As someone who has the misfortune of running Java applications on 200MHz x86 CPUs, I feel that it is my duty to announce in public: The "Java slowness" is not a myth! It is real :-)

The overabundance of computing power has made everybody lose their objectivity. Nowadays we even have people claiming that JavaScript (!!!) is as fast as C. Similarly, a couple of years ago we had (the same?) people claiming the same for Java. In reality, I am thinking that Java is probably about 10x slower than C, and JavaScript 10x slower than Java :-)

People seem to believe that JITs can offer infinite improvements. In reality I suspect that we will never see a 2x improvement for JavaScript JITs compared to now without changing the language itself.

Java speed arguments

Posted Sep 17, 2009 22:29 UTC (Thu) by smoogen (subscriber, #97) [Link]

It all depends on how the application is written. Many C applications can be quite boggy slow when you make them do the same things that most java bogs down on: graphics, UTF-8, etc.

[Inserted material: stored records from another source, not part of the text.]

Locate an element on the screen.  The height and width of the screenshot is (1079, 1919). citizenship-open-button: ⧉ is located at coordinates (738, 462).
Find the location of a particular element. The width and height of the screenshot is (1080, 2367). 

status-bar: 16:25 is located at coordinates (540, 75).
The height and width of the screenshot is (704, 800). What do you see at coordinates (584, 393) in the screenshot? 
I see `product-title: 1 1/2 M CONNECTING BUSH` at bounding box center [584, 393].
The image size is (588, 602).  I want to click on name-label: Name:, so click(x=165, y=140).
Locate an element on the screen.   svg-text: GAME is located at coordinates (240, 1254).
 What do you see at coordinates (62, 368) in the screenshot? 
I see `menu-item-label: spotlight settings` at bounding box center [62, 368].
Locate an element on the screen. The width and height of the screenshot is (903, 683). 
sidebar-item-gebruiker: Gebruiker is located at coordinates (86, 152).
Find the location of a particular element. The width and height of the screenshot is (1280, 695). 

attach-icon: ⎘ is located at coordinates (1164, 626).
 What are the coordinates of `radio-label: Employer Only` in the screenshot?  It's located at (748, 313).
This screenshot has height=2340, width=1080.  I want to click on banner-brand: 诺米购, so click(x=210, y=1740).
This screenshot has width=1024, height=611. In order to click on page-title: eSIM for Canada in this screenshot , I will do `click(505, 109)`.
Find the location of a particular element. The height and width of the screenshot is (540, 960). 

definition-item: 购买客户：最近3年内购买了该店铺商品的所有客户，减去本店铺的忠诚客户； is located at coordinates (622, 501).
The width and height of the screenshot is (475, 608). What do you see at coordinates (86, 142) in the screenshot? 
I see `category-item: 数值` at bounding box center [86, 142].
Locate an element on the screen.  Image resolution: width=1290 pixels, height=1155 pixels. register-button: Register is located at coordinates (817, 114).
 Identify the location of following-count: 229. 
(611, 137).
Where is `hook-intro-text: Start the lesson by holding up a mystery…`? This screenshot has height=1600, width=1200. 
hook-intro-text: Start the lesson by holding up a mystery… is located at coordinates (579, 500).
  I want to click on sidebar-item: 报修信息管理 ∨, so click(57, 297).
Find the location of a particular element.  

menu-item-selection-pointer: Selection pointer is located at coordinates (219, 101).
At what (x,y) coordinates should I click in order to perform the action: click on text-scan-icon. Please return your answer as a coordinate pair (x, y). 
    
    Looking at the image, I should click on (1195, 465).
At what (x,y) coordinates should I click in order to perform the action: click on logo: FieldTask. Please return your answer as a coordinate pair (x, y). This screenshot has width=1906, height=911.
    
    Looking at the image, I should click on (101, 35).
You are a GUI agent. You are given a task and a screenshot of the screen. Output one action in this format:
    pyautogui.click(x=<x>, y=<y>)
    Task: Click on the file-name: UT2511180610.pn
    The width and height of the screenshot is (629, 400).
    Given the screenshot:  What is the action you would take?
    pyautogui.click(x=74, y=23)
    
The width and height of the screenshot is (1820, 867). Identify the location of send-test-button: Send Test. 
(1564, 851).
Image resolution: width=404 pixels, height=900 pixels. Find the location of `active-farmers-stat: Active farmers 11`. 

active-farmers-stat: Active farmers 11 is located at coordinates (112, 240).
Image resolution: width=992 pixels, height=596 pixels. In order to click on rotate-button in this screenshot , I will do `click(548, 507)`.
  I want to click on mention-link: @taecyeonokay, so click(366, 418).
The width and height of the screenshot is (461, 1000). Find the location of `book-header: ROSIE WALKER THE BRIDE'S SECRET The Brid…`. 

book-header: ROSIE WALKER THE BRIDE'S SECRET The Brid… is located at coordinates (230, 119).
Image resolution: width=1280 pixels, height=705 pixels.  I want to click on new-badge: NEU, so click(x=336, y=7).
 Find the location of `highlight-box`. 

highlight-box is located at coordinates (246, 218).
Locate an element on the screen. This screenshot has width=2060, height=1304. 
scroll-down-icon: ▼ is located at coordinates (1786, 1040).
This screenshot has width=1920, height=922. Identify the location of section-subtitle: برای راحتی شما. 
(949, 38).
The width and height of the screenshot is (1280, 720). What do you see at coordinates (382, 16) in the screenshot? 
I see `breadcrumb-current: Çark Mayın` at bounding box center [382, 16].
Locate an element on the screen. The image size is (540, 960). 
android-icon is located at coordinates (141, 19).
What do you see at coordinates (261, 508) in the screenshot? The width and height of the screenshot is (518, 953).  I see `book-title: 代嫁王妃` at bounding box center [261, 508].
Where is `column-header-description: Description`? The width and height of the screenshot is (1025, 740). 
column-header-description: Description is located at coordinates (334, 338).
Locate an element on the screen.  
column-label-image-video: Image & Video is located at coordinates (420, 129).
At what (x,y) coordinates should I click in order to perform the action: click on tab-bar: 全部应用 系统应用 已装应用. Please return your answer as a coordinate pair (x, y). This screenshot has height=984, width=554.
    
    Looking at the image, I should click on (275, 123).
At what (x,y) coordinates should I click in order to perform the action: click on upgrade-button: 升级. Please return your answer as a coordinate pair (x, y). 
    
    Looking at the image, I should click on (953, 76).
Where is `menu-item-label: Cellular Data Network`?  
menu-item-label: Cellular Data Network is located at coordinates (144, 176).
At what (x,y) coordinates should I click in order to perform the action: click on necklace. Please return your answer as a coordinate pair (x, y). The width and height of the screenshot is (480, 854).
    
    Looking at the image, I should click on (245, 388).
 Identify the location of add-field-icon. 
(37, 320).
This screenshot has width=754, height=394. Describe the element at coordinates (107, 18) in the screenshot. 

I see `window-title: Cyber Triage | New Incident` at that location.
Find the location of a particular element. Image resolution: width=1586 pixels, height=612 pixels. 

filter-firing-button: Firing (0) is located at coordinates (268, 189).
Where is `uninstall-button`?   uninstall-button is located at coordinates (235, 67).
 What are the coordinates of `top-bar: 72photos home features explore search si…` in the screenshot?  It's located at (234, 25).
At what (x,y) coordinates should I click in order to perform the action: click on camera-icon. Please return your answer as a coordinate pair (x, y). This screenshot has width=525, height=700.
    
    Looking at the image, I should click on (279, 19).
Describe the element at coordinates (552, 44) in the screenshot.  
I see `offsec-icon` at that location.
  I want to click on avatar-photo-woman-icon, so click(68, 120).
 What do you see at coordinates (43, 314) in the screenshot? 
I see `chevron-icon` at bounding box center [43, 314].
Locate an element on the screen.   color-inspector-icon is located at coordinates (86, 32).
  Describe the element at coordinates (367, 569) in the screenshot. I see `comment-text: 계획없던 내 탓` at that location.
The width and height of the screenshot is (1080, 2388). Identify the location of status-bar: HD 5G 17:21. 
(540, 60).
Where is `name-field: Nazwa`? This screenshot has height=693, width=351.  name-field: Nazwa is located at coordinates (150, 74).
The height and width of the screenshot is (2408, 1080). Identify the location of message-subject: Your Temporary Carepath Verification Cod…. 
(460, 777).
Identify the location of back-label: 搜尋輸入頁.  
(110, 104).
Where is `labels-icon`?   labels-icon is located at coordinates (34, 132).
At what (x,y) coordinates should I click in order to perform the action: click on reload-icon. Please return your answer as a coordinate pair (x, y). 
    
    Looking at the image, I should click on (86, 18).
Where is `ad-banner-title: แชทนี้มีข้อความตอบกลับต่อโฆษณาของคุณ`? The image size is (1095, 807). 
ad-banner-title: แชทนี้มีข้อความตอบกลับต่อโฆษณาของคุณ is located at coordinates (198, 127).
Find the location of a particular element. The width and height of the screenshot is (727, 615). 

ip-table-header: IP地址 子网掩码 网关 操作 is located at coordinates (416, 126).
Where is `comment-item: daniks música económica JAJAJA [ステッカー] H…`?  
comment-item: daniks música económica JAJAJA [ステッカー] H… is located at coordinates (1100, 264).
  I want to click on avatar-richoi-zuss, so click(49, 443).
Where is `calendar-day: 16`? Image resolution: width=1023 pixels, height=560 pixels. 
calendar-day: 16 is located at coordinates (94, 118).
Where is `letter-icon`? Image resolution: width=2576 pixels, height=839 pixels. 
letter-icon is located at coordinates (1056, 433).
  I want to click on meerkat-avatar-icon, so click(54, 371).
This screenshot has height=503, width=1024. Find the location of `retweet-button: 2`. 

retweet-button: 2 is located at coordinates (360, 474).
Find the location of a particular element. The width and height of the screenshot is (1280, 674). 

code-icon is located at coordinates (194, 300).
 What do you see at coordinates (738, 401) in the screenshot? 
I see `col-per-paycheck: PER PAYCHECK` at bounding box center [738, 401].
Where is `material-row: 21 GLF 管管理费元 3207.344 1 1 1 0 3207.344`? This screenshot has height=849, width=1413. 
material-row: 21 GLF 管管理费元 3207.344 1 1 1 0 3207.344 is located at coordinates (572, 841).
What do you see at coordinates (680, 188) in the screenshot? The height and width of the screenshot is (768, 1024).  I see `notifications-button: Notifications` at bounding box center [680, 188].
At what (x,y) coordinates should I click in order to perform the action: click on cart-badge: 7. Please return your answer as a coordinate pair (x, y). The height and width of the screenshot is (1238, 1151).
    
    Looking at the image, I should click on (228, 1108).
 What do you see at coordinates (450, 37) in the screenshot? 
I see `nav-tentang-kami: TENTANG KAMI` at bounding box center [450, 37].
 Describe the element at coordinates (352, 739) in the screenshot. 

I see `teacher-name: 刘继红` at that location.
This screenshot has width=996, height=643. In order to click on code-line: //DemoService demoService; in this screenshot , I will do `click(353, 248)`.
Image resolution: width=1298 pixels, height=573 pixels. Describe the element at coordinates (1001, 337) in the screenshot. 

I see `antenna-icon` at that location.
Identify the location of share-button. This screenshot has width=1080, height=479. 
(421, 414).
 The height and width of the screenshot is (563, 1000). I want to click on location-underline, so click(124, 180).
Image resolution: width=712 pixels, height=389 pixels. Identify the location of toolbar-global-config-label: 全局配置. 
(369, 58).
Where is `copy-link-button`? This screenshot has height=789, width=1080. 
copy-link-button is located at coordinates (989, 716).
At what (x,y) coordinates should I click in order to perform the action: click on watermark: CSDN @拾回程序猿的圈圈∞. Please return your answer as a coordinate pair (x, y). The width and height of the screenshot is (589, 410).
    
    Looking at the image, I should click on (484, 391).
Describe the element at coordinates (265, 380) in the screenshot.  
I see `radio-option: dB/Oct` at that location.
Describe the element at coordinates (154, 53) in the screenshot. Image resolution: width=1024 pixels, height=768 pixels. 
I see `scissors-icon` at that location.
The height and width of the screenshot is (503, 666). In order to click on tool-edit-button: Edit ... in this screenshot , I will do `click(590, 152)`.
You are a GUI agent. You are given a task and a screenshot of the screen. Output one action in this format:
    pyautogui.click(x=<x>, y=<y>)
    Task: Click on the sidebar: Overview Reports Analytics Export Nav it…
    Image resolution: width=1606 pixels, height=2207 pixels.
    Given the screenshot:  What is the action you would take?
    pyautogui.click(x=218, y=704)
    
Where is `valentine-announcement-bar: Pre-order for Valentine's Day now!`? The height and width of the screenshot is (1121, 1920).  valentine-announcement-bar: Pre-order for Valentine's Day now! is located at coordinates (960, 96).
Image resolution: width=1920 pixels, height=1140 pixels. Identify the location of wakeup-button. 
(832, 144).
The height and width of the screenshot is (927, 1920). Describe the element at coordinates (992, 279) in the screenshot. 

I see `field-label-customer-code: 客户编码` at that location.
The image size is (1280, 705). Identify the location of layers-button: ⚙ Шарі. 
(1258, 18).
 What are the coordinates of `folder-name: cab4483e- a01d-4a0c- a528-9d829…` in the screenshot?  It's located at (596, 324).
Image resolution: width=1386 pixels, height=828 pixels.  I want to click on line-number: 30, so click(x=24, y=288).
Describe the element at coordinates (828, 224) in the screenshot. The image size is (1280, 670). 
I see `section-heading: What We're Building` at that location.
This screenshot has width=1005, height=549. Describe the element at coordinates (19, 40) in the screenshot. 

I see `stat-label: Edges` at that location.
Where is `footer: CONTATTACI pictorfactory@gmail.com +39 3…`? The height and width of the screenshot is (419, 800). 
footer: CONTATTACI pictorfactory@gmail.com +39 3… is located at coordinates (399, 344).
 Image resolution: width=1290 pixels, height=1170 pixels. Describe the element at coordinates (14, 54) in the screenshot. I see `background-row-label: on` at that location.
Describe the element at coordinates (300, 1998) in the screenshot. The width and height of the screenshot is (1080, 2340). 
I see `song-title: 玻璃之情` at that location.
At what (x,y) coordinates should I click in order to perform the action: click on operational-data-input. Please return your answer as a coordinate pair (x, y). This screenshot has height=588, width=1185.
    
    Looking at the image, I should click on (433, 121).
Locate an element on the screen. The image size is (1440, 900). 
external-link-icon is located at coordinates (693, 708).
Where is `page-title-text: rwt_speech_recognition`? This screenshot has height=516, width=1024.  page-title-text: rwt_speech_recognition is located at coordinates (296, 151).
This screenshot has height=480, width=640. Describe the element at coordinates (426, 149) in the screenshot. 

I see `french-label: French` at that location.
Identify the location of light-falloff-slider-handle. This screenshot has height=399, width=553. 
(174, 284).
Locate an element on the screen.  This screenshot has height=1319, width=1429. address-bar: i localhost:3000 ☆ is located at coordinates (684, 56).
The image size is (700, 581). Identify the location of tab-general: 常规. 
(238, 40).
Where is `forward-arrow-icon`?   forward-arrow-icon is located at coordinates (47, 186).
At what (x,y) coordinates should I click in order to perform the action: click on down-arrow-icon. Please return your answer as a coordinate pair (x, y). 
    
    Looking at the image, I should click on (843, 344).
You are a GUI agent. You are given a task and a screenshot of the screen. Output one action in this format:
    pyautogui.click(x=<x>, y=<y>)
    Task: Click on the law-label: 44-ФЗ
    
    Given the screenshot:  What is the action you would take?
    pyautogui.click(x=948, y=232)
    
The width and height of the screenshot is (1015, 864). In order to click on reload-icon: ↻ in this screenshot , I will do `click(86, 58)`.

Look at how slow grep and some other Linux applications got when they started dealing with UTF-8 environments versus good old 'C' environment. Or how slow some applications could be when run in a 'newer' graphical terminal versus say a console or older xterm.

The biggest problem that people run into is that few development groups work on the hardware many users have (though I don't think I have any 200Mhz working systems here anymore myself).